====== Listed entries ======

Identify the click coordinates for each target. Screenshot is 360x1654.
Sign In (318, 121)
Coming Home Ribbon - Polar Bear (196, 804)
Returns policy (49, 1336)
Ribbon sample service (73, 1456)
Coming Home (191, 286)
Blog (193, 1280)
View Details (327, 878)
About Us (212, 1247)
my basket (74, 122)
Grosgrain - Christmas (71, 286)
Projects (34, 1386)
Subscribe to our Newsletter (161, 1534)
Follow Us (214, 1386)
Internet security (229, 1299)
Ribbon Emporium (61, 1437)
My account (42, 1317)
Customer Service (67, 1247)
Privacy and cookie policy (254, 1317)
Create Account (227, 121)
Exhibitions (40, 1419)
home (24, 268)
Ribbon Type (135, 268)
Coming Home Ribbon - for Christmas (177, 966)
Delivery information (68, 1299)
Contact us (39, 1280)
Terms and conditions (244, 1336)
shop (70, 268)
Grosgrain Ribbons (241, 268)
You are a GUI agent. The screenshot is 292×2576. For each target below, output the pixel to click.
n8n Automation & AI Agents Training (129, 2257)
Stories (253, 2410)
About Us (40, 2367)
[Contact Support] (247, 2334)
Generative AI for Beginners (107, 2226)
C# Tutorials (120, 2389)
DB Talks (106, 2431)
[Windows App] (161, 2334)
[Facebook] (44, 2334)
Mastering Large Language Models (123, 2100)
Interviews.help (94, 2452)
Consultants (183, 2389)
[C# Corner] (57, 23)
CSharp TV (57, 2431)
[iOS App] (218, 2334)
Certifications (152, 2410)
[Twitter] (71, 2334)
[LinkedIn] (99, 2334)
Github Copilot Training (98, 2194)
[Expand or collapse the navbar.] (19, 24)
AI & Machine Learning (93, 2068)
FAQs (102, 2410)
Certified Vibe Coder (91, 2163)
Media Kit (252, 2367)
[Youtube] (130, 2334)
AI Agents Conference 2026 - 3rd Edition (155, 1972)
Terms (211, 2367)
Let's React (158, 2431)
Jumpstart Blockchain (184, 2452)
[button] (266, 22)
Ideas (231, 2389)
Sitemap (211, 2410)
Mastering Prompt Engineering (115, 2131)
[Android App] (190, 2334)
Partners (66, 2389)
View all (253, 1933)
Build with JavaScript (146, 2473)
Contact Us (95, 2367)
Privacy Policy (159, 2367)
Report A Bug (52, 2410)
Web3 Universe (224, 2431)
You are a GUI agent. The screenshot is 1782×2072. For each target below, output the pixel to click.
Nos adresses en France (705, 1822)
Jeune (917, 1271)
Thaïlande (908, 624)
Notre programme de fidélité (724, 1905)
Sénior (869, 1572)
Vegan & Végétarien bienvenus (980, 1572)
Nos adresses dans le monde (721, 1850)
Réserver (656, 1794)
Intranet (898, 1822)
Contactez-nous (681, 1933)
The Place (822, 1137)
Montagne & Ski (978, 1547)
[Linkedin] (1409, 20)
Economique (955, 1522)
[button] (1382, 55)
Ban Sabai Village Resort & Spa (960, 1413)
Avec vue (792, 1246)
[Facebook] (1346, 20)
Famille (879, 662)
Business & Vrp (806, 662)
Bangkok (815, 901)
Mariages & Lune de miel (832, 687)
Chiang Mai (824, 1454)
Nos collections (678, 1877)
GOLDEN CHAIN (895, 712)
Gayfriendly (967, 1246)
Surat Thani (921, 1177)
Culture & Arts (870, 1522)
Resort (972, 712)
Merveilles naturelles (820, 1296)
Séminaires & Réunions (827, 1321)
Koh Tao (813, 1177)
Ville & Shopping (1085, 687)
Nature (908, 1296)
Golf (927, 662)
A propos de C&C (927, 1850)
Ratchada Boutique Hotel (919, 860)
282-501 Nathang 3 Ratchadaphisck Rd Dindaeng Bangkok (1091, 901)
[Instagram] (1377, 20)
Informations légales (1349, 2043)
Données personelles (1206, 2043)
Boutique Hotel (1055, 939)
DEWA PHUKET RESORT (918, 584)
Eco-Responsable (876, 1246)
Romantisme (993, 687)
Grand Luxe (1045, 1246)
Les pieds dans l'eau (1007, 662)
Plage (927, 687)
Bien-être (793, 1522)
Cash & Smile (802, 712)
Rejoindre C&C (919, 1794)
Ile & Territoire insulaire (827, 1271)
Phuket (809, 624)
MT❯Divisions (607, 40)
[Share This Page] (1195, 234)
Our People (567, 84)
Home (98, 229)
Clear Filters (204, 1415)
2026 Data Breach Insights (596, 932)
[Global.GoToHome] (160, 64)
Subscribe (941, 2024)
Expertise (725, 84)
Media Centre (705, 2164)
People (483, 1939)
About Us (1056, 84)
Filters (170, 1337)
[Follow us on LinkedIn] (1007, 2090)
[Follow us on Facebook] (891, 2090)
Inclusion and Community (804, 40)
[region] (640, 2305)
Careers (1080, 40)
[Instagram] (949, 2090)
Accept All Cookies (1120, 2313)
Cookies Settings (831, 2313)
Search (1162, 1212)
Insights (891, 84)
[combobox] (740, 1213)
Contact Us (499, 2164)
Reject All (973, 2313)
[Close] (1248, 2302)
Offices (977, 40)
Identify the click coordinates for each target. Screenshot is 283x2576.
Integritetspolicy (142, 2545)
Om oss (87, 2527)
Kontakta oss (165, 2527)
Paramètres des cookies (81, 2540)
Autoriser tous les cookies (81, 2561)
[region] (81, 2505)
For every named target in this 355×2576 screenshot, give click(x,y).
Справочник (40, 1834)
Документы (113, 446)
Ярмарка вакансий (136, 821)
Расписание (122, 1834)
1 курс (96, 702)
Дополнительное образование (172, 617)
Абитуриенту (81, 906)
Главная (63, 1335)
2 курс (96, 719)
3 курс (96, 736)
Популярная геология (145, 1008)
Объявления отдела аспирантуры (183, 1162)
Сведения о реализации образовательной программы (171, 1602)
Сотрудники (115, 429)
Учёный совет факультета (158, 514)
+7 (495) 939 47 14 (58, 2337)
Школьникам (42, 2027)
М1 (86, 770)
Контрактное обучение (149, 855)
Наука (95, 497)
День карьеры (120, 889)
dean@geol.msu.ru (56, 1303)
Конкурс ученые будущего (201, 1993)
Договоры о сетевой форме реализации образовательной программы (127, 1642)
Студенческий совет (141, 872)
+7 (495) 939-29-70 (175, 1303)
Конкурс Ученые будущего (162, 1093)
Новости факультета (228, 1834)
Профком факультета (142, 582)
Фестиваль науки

======

Your goal: The answer must be the full listing, written out word for word.

Response box:
Identify the click coordinates for each target. Screenshot is 360x1654.
Sign In (318, 121)
Coming Home Ribbon - Polar Bear (196, 804)
Returns policy (49, 1336)
Ribbon sample service (73, 1456)
Coming Home (191, 286)
Blog (193, 1280)
View Details (327, 878)
About Us (212, 1247)
my basket (74, 122)
Grosgrain - Christmas (71, 286)
Projects (34, 1386)
Subscribe to our Newsletter (161, 1534)
Follow Us (214, 1386)
Internet security (229, 1299)
Ribbon Emporium (61, 1437)
My account (42, 1317)
Customer Service (67, 1247)
Privacy and cookie policy (254, 1317)
Create Account (227, 121)
Exhibitions (40, 1419)
home (24, 268)
Ribbon Type (135, 268)
Coming Home Ribbon - for Christmas (177, 966)
Delivery information (68, 1299)
Contact us (39, 1280)
Terms and conditions (244, 1336)
shop (70, 268)
Grosgrain Ribbons (241, 268)
You are a GUI agent. The screenshot is 292×2576. For each target below, output the pixel to click.
n8n Automation & AI Agents Training (129, 2257)
Stories (253, 2410)
About Us (40, 2367)
[Contact Support] (247, 2334)
Generative AI for Beginners (107, 2226)
C# Tutorials (120, 2389)
DB Talks (106, 2431)
[Windows App] (161, 2334)
[Facebook] (44, 2334)
Mastering Large Language Models (123, 2100)
Interviews.help (94, 2452)
Consultants (183, 2389)
[C# Corner] (57, 23)
CSharp TV (57, 2431)
[iOS App] (218, 2334)
Certifications (152, 2410)
[Twitter] (71, 2334)
[LinkedIn] (99, 2334)
Github Copilot Training (98, 2194)
[Expand or collapse the navbar.] (19, 24)
AI & Machine Learning (93, 2068)
FAQs (102, 2410)
Certified Vibe Coder (91, 2163)
Media Kit (252, 2367)
[Youtube] (130, 2334)
AI Agents Conference 2026 - 3rd Edition (155, 1972)
Terms (211, 2367)
Let's React (158, 2431)
Jumpstart Blockchain (184, 2452)
[button] (266, 22)
Ideas (231, 2389)
Sitemap (211, 2410)
Mastering Prompt Engineering (115, 2131)
[Android App] (190, 2334)
Partners (66, 2389)
View all (253, 1933)
Build with JavaScript (146, 2473)
Contact Us (95, 2367)
Privacy Policy (159, 2367)
Report A Bug (52, 2410)
Web3 Universe (224, 2431)
You are a GUI agent. The screenshot is 1782×2072. For each target below, output the pixel to click.
Nos adresses en France (705, 1822)
Jeune (917, 1271)
Thaïlande (908, 624)
Notre programme de fidélité (724, 1905)
Sénior (869, 1572)
Vegan & Végétarien bienvenus (980, 1572)
Nos adresses dans le monde (721, 1850)
Réserver (656, 1794)
Intranet (898, 1822)
Contactez-nous (681, 1933)
The Place (822, 1137)
Montagne & Ski (978, 1547)
[Linkedin] (1409, 20)
Economique (955, 1522)
[button] (1382, 55)
Ban Sabai Village Resort & Spa (960, 1413)
Avec vue (792, 1246)
[Facebook] (1346, 20)
Famille (879, 662)
Business & Vrp (806, 662)
Bangkok (815, 901)
Mariages & Lune de miel (832, 687)
Chiang Mai (824, 1454)
Nos collections (678, 1877)
GOLDEN CHAIN (895, 712)
Gayfriendly (967, 1246)
Surat Thani (921, 1177)
Culture & Arts (870, 1522)
Resort (972, 712)
Merveilles naturelles (820, 1296)
Séminaires & Réunions (827, 1321)
Koh Tao (813, 1177)
Ville & Shopping (1085, 687)
Nature (908, 1296)
Golf (927, 662)
A propos de C&C (927, 1850)
Ratchada Boutique Hotel (919, 860)
282-501 Nathang 3 Ratchadaphisck Rd Dindaeng Bangkok (1091, 901)
[Instagram] (1377, 20)
Informations légales (1349, 2043)
Données personelles (1206, 2043)
Boutique Hotel (1055, 939)
DEWA PHUKET RESORT (918, 584)
Eco-Responsable (876, 1246)
Romantisme (993, 687)
Grand Luxe (1045, 1246)
Les pieds dans l'eau (1007, 662)
Plage (927, 687)
Bien-être (793, 1522)
Cash & Smile (802, 712)
Rejoindre C&C (919, 1794)
Ile & Territoire insulaire (827, 1271)
Phuket (809, 624)
MT❯Divisions (607, 40)
[Share This Page] (1195, 234)
Our People (567, 84)
Home (98, 229)
Clear Filters (204, 1415)
2026 Data Breach Insights (596, 932)
[Global.GoToHome] (160, 64)
Subscribe (941, 2024)
Expertise (725, 84)
Media Centre (705, 2164)
People (483, 1939)
About Us (1056, 84)
Filters (170, 1337)
[Follow us on LinkedIn] (1007, 2090)
[Follow us on Facebook] (891, 2090)
Inclusion and Community (804, 40)
[region] (640, 2305)
Careers (1080, 40)
[Instagram] (949, 2090)
Accept All Cookies (1120, 2313)
Cookies Settings (831, 2313)
Search (1162, 1212)
Insights (891, 84)
[combobox] (740, 1213)
Contact Us (499, 2164)
Reject All (973, 2313)
[Close] (1248, 2302)
Offices (977, 40)
Identify the click coordinates for each target. Screenshot is 283x2576.
Integritetspolicy (142, 2545)
Om oss (87, 2527)
Kontakta oss (165, 2527)
Paramètres des cookies (81, 2540)
Autoriser tous les cookies (81, 2561)
[region] (81, 2505)
For every named target in this 355×2576 screenshot, give click(x,y).
Справочник (40, 1834)
Документы (113, 446)
Ярмарка вакансий (136, 821)
Расписание (122, 1834)
1 курс (96, 702)
Дополнительное образование (172, 617)
Абитуриенту (81, 906)
Главная (63, 1335)
2 курс (96, 719)
3 курс (96, 736)
Популярная геология (145, 1008)
Объявления отдела аспирантуры (183, 1162)
Сведения о реализации образовательной программы (171, 1602)
Сотрудники (115, 429)
Учёный совет факультета (158, 514)
+7 (495) 939 47 14 (58, 2337)
Школьникам (42, 2027)
М1 (86, 770)
Контрактное обучение (149, 855)
Наука (95, 497)
День карьеры (120, 889)
dean@geol.msu.ru (56, 1303)
Конкурс ученые будущего (201, 1993)
Договоры о сетевой форме реализации образовательной программы (127, 1642)
Студенческий совет (141, 872)
+7 (495) 939-29-70 (175, 1303)
Конкурс Ученые будущего (162, 1093)
Новости факультета (228, 1834)
Профком факультета (142, 582)
Фестиваль науки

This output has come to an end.